USS John S. McCain Repairs Completed

Maritime Activity Reports, Inc.

October 29, 2019

Arleigh Burke-class guided-missile destroyer USS John S. McCain (DDG 56) (U.S. Navy photo)

Arleigh Burke-class guided-missile destroyer USS John S. McCain (DDG 56) (U.S. Navy photo)

The Arleigh Burke-class guided-missile destroyer USS John S. McCain (DDG 56) completed her necessary repairs and extensive, accelerated upgrades over the last two years, following a fatal 2017 collision.

The ship and her crew, now underway to conduct comprehensive at sea testing, will perform a series of demonstrations to evaluate onboard systems to ensure they meet or exceed Navy performance specifications. Among the systems that will be tested are navigation, damage control, mechanical and electrical systems, combat systems, communications, and propulsion application.

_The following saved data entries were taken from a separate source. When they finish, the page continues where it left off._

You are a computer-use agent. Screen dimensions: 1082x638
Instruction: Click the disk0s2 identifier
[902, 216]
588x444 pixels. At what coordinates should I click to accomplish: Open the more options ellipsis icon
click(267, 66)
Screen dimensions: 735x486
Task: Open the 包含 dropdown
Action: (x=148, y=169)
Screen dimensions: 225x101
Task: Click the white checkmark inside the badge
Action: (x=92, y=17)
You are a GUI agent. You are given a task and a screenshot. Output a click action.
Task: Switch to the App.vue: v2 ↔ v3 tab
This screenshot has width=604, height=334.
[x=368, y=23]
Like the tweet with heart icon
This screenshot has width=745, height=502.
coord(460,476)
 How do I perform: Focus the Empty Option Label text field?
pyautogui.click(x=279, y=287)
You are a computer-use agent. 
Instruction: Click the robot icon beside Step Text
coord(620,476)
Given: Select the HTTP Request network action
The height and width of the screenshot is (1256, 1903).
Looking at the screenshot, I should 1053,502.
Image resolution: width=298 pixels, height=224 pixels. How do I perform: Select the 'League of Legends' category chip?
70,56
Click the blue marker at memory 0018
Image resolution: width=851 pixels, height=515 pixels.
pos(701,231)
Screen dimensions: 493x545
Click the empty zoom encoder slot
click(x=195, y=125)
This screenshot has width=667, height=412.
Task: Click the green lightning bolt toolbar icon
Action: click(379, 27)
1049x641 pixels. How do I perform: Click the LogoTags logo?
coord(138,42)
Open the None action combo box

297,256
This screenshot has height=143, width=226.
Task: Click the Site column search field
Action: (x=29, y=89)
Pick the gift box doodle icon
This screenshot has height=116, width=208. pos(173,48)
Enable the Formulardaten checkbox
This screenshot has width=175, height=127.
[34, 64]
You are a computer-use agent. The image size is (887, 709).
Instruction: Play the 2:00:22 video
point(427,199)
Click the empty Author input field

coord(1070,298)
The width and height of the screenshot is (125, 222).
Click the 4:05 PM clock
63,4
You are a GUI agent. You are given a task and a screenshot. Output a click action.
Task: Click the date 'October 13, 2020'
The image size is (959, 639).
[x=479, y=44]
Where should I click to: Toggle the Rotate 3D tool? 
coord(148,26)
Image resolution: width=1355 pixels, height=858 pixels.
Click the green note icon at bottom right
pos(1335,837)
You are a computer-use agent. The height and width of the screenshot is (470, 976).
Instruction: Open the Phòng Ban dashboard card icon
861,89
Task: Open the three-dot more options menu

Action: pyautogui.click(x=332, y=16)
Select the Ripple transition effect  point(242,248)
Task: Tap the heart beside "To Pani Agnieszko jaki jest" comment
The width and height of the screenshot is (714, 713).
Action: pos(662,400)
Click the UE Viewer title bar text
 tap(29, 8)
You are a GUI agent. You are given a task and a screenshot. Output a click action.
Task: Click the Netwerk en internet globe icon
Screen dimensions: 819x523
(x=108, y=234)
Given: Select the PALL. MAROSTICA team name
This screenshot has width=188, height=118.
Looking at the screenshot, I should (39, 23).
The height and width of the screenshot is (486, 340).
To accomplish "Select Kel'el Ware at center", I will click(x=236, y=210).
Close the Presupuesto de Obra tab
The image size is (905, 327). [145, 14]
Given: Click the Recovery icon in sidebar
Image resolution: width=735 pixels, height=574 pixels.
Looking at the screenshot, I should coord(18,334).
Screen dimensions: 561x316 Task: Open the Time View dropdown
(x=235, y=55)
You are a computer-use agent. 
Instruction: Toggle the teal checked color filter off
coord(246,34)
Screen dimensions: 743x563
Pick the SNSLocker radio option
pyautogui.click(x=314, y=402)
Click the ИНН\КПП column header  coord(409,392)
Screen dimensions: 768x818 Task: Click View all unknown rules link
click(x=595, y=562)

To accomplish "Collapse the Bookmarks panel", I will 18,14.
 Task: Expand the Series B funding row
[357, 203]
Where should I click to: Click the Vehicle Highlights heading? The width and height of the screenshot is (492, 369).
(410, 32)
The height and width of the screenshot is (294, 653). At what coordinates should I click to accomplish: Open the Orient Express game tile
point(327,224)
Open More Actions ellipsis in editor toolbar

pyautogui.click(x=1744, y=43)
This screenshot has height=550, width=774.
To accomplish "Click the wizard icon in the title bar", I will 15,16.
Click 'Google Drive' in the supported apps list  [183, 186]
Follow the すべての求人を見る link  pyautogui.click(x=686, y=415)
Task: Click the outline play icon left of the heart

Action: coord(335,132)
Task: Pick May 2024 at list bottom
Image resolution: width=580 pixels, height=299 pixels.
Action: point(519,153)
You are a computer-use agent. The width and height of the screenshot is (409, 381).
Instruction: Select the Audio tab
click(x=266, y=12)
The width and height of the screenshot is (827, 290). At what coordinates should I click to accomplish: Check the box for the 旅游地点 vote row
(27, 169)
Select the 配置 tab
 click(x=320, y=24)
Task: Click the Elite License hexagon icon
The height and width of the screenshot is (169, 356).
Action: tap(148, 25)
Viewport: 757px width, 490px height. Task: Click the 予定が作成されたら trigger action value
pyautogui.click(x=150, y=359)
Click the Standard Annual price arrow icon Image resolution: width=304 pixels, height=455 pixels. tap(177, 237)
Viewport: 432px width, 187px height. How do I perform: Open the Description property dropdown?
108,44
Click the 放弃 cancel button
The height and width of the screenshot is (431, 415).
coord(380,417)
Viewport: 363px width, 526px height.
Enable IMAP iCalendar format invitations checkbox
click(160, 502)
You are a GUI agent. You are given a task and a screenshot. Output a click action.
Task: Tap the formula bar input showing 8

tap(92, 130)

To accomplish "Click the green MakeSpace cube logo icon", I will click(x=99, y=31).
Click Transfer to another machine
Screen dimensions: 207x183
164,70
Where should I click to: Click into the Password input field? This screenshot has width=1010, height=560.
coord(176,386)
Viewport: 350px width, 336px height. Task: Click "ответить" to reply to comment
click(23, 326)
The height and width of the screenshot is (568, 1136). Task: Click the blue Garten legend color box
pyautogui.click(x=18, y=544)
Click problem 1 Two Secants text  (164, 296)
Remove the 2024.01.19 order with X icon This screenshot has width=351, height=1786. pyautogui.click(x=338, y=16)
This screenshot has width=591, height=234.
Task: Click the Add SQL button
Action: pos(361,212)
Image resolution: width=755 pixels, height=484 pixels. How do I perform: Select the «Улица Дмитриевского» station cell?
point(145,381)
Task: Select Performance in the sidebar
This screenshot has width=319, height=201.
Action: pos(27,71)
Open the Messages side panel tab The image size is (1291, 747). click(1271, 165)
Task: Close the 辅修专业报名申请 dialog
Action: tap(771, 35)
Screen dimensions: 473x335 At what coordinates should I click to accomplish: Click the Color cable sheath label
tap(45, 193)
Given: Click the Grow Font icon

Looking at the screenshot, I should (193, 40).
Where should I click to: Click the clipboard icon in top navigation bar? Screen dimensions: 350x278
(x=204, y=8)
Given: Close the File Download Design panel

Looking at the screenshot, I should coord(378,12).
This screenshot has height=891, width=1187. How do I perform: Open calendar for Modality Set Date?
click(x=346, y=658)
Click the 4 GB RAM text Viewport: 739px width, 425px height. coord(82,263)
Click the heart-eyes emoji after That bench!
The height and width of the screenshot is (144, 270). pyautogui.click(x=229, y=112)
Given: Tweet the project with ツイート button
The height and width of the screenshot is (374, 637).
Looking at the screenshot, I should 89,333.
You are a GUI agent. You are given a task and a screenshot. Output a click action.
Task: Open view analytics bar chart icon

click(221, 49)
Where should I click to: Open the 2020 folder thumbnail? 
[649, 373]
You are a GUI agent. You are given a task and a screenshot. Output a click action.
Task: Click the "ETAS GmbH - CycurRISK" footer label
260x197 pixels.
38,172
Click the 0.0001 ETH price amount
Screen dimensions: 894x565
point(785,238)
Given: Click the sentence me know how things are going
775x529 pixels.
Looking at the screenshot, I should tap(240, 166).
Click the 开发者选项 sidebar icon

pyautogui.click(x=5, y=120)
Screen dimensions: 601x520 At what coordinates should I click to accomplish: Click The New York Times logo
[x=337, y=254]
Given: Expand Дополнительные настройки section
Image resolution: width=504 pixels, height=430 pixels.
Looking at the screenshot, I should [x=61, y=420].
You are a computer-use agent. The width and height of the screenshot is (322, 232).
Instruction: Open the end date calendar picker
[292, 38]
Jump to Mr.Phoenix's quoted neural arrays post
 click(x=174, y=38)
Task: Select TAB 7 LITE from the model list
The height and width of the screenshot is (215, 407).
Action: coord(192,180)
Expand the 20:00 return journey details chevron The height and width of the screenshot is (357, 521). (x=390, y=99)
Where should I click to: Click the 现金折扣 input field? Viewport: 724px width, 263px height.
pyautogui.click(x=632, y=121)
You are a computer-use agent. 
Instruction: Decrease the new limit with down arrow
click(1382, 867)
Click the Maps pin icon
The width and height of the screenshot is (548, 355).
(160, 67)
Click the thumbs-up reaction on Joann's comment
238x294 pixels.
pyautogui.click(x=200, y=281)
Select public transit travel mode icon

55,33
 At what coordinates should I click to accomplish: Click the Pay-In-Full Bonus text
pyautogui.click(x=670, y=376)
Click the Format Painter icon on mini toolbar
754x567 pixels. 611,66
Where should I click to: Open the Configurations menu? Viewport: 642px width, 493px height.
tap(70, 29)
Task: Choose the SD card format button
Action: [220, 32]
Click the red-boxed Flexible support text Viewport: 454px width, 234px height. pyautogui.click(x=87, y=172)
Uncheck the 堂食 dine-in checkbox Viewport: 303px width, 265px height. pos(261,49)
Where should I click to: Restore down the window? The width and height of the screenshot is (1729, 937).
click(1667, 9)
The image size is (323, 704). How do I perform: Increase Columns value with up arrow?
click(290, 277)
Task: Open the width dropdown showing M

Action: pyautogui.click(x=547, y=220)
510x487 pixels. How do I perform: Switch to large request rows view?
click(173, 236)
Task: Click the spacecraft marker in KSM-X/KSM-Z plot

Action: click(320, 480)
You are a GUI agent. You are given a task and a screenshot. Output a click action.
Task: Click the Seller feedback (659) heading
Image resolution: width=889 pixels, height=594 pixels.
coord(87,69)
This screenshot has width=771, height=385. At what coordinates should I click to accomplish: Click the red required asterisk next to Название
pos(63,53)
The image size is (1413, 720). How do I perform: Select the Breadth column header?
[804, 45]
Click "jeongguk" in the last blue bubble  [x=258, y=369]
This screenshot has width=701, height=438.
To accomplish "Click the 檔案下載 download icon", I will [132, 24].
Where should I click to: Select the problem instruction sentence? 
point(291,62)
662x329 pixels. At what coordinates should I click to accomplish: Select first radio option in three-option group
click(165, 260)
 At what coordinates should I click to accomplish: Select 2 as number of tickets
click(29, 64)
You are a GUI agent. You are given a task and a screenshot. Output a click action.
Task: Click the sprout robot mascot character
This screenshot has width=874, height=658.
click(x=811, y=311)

In addition to the necessary repair work, multiple upgrades to the ship’s computer network, antenna systems, radar array, combat weapons systems and berthing were performed.

John S. McCain is assigned to Destroyer Squadron FIFTEEN (DESRON 15), the Navy's largest forward-deployed DESRON and the U.S. 7th Fleet's principal surface force. The destroyer, forward-deployed to Yokosuka, Japan, completed her in-port phase of training, and will continue Basic Phase at-sea training in the upcoming months to certify in every mission area the ship is required to perform and prepare for return to operational tasking.

“The USS John S. McCain embodies the absolute fighting spirit of her namesakes, and shows the resiliency of our Sailors. She has completed her maintenance period with the most up-to-date multi-mission offensive and defensive capabilities, preparing her to successfully execute a multitude of high-end operations,” said Capt. Steven DeMoss, commander, Destroyer Squadron 15.  “As a guided-missile destroyer assigned to Destroyer Squadron 15, the John S. McCain is poised and ready to contribute to the lethal and combat ready forward-deployed naval force in the free and open Indo-Pacific region.”

In August 2017, the destroyer collided with a tanker, taking the lives of ten sailors.

"This whole crew is eager to get back to sea, and that's evident in the efforts they've made over the last two years to bring the ship back to fighting shape, and the energy they've put into preparing themselves for the rigors of at-sea operations," said Cmdr. Ryan T. Easterday, John S. McCain's commanding officer. "I'm extremely proud of them as we return the ship to sea, and return to the operational fleet more ready than ever to support security and stability throughout the region."